Written by: Dave Cantrell
I’m a big fan of Fischer-Z, especially their first two albums, and on 1979 debut Word Salad‘s opening track “Pretty Paracetamol,’ head Zed John Watts sings ‘First impressions often lie/they often fool the naked eye.’ Substitute ‘ear’ for ‘eye’ and the pitfall of drawing too hasty a conclusion regarding by whom a band has been influenced or what a particular album ‘sounds like’ has found a most concise and accurate couplet. With that in mind, let’s talk about Cried Off, a tidy career retrospective of Tim Chaplin and Christina Marie’s intimate and idiosyncratic fuzz-garage-pop outfit Factory Kids.
The first five tracks on Cried Off originate from the Scottish duo’s self-titled debut from 2009 (a year after forming) and as “She Said” kicks off the album, you’d be pardoned for thinking ‘Someone was listening to their Jesus & Mary Chain.’ True, it’s a bit poppier than that (and keep hold of that point for a moment), but the JAMC boxes – reverbed vocals, half-buried guitar tracks, imperishable hooks – are all ticked with a rather shameless audacity. If the Mary Chain had never existed (perish that thought) the descriptor ‘Phil Spector goes garage rock’ would be applied to Factory Kids without the obvious, ahem, specter of the Reid brothers hanging over both the phrase and the Kids themselves. The next two tracks, “Sugar Landslide” and “Electric Light Bulb Lies,” do little to dispel the impression, luring the listener into the smug conclusion they’ve got this lot sussed. But then, but then…that nagging word ‘except’ begins creeping in.
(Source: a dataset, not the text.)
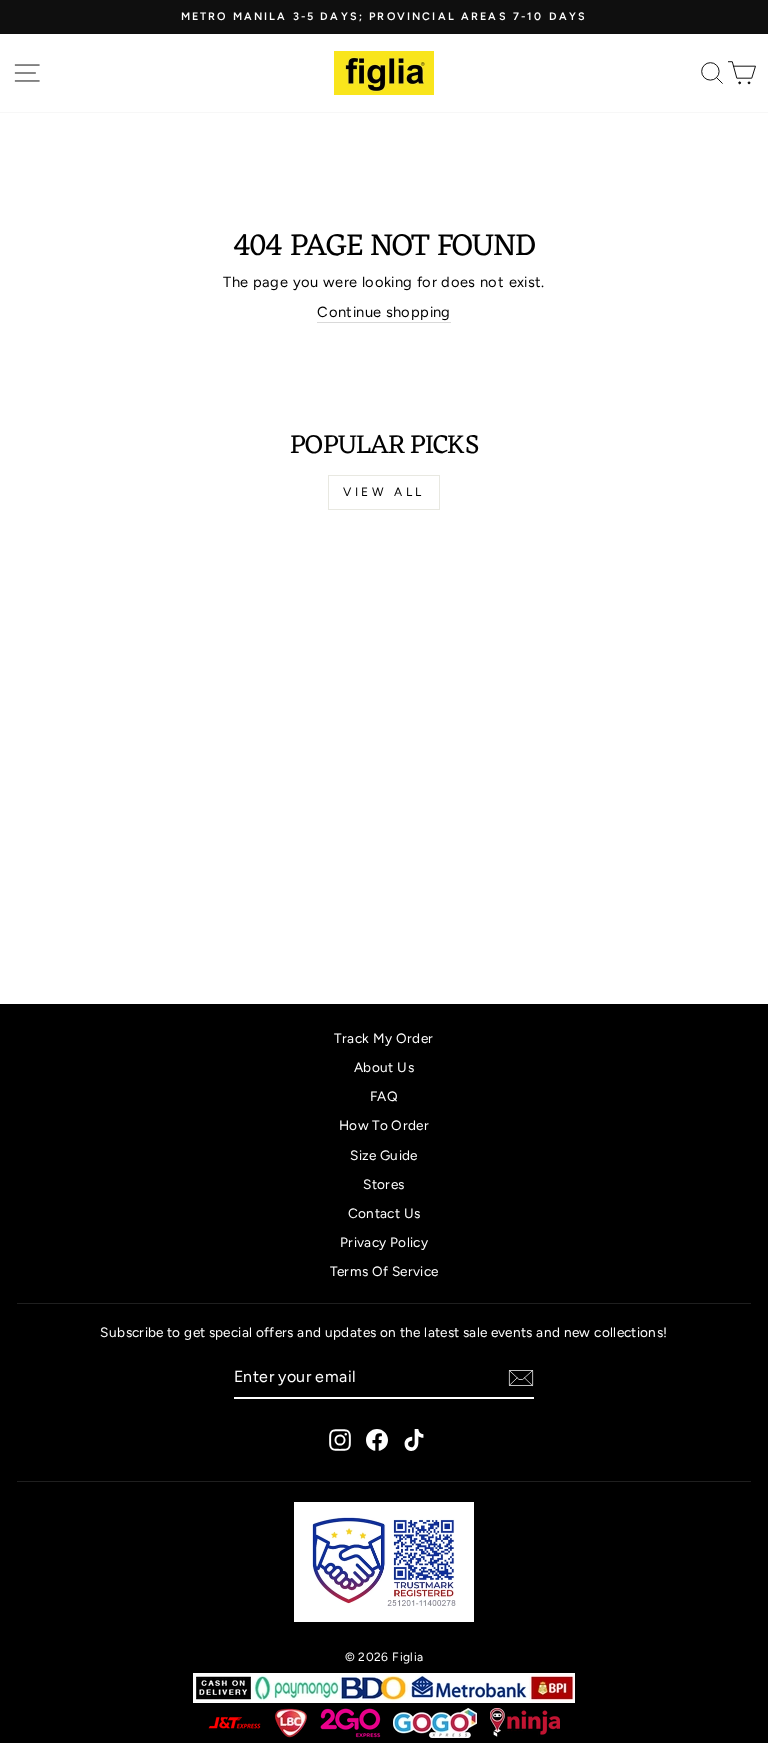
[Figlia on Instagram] (340, 1440)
Except the Mary Chain never quite explored the edges of a raga drone the way the Kids do on “Don’t Meet No One.” Except you can’t recall the Mary Chain having much use for the Faheyesque overtones such as garland the walls of “Father Christmas Still,” and they certainly never lapsed into the stroppy side of pop experimentalism as comes blatting joyously out at you on “Love Destroys Everything,” a Jad Fair-goes-Beefheart jam that pretty much, um, destroys everything you thought you’d figured out about this band.
And the litany of exceptions only continues. “Scrapey Boots” posits a cracked Sufjan Stevens on top a Metal Box, “Miss Monkey Moo” would have us believe that when Mark Linkous checked out he reincarnated as Chris Knox doing his dirtiest Jon Spencer impression, while “New York Midnight, Pt.1” just goes ahead and conjures its own genre called ‘drone and bass’ and the lovely snyth tones do swarm, with Chaplin’s treated voice suggesting something akin to an alien harmonium while also sounding as human as anyone could when trying to describe the ephemeral. On “Not Enough,” we find out what happens when you pour purple cough syrup and brown acid down Eno’s throat, all mystery and muddle and brilliantly bent.
For all the referential influence grabs, the taking of cues from the Elephant 6 Collective’s pop intensity, from Animal Collective’s fearless density, from The Flaming Lips’ eccentricity, hell, from outer space for all I know, two constants ensure that Factory Kids are a beast all its own. Firstly, for an album consisting of recordings gleaned from some seven different LPs, EPs, downloads and comps, the textural profile of being in a distorted pop museum echo chamber is remarkably consistent. Second, considering the sometimes woofer-shredding sound plus the multitude of styles threading through Cried Off, the melodies rising to the surface, almost unfailingly, are as achingly beautiful as anything dreamed up by Christopher Owens. Amid the plentiful noise and fuzz and wrecked electronica, an unquenchable thirst for the hook persists, an effervescent gleam in the heart of the murk.